Abendrealschule Augsburg: Wo Erwachsene noch einmal die Schulbank drücken
Die Entscheidung für eine Schulform muss nicht immer im Jugendalter fallen. Viele Erwachsene besuchen die Abendrealschule, die in Augsburg an die Agnes-Bernauer-Realschule angegliedert ist, um einen Abschluss nachzuholen. Am Morgen tummeln sich in den Räumen Teenager, am Abend lernen hier Menschen im Alter von 17 bis über 50 Jahre. Leiter der Abendrealschule ist Matthias Norys, der weiß, dass Lernen am Abend nicht allen leicht fällt: „Manchen sinkt der Kopf im Laufe des Abends schon in Richtung Bank.“ Doch es gibt viele Erfolgsgeschichten.

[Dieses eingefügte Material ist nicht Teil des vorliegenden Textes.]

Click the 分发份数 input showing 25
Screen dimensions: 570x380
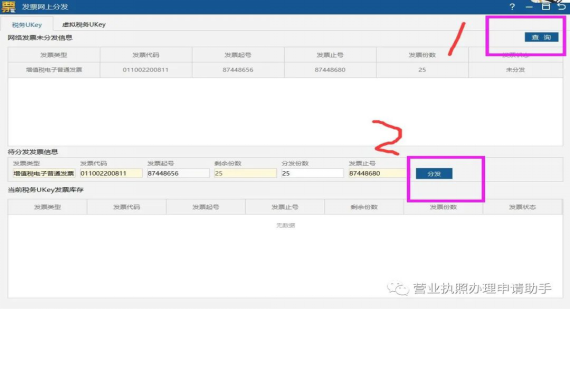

Eine kann der ehemalige Absolvent Daniel Schuhgart erzählen. Er rückte dmit 33 Jahren und einer Vollzeitbeschäftigung noch einmal die Schulbank. „Eine Vorstellung, wie es ist, wieder im Unterricht zu sitzen, hatte ich ehrlicherweise nicht“, erzählt er rückblickend. Trotz einiger Hochs und Tiefs half ihm vor allem die Klassengemeinschaft dabei, motiviert zu bleiben. Immerhin bedeutet der Besuch der Abendrealschule, zusätzlich zur Arbeit an vier Abenden in der Woche im Unterricht zu sitzen. Das sei nicht immer leicht.

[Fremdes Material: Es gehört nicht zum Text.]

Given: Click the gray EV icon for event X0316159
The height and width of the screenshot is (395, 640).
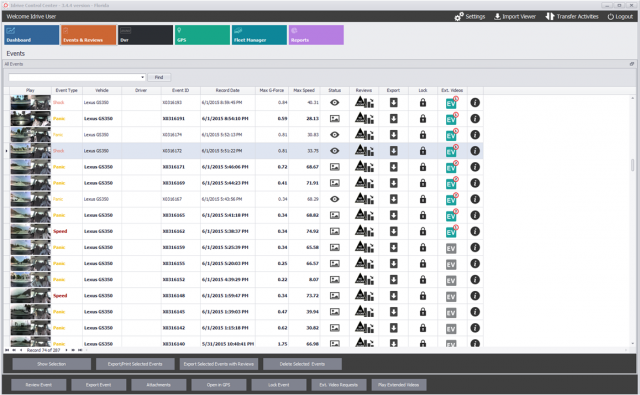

Ein Eindruck, den Schulleiter Matthias Norys bestätigt, denn es brauche trotz der qualifizierten Lehrer, die in der Eingangsklasse sogar zu zweit unterrichten, viel Engagement seitens der Schüler. Nur knapp die Hälfte ziehe den Unterricht bis zum Realschulabschluss durch - ohne zusätzliche Förderstunden wären es noch weniger. Das liege aber oft auch an den Hürden, die mancher vor sich hätte: „Manchmal sind das psychische Erkrankungen, manchmal auch Kinder oder Sprachhürden.“
Von der Augsburger Abendrealschule zum Meister
Daniel Schugart erzählt, weshalb er noch einmal lernen wollte in einem Alter, in dem die meisten froh sind, wenn sie nie wieder eine Schule von innen sehen müssen: „Damals hatte ich berufliche Rückschläge zu verkraften, die sich auf meine mentale Gesundheit auswirkten. Ich suchte nach einer Möglichkeit, auch geistig wieder fit zu werden.“ Schugarts Ziel: sich selbst beweisen, dass er den Realschulabschluss mit 30 plus schafft. Mit wachsenden Erfolgserlebnissen fasste er den Entschluss, auch beruflich noch einmal durchzustarten.
Nach seinem Abschluss fand Schugart einen neuen Arbeitgeber und absolvierte nebenberuflich den Industriemeister, Fachrichtung Metall. Aktuell wartet er auf die Prüfungsergebnisse. Auch dabei habe er vom Abendrealschulbesuch profitieren können: „Vor meinem Besuch dort hatte ich keinen Unterricht in Betriebswirtschaftslehre. Der aber hat mir bei meinem Meisterkurs geholfen.“
Welche Vorteile ein Besuch der Realschule mit sich bringt
„Die Realschule ist der beste Abschluss für den Start ins Leben“, ist Schulleiter Matthias Norys überzeugt. Grund: „Sie bietet so viele Möglichkeiten, weiterzumachen.“ Viele Absolventen der Abendrealschule Augsburg besuchen anschließend eine Fach- oder Berufsoberschule oder das Bayerkolleg, um das Abitur nachzuholen. Für wieder andere gehe es in eine Berufsausbildung als Erzieher, Pfleger oder Bürokaufmann. Auch für Förderschüler, die keinen offiziellen Abschluss nach neun Jahren Schulpflicht erreichen, biete die Abendrealschule die Möglichkeit, einen anerkannten Bildungsabschluss zu machen.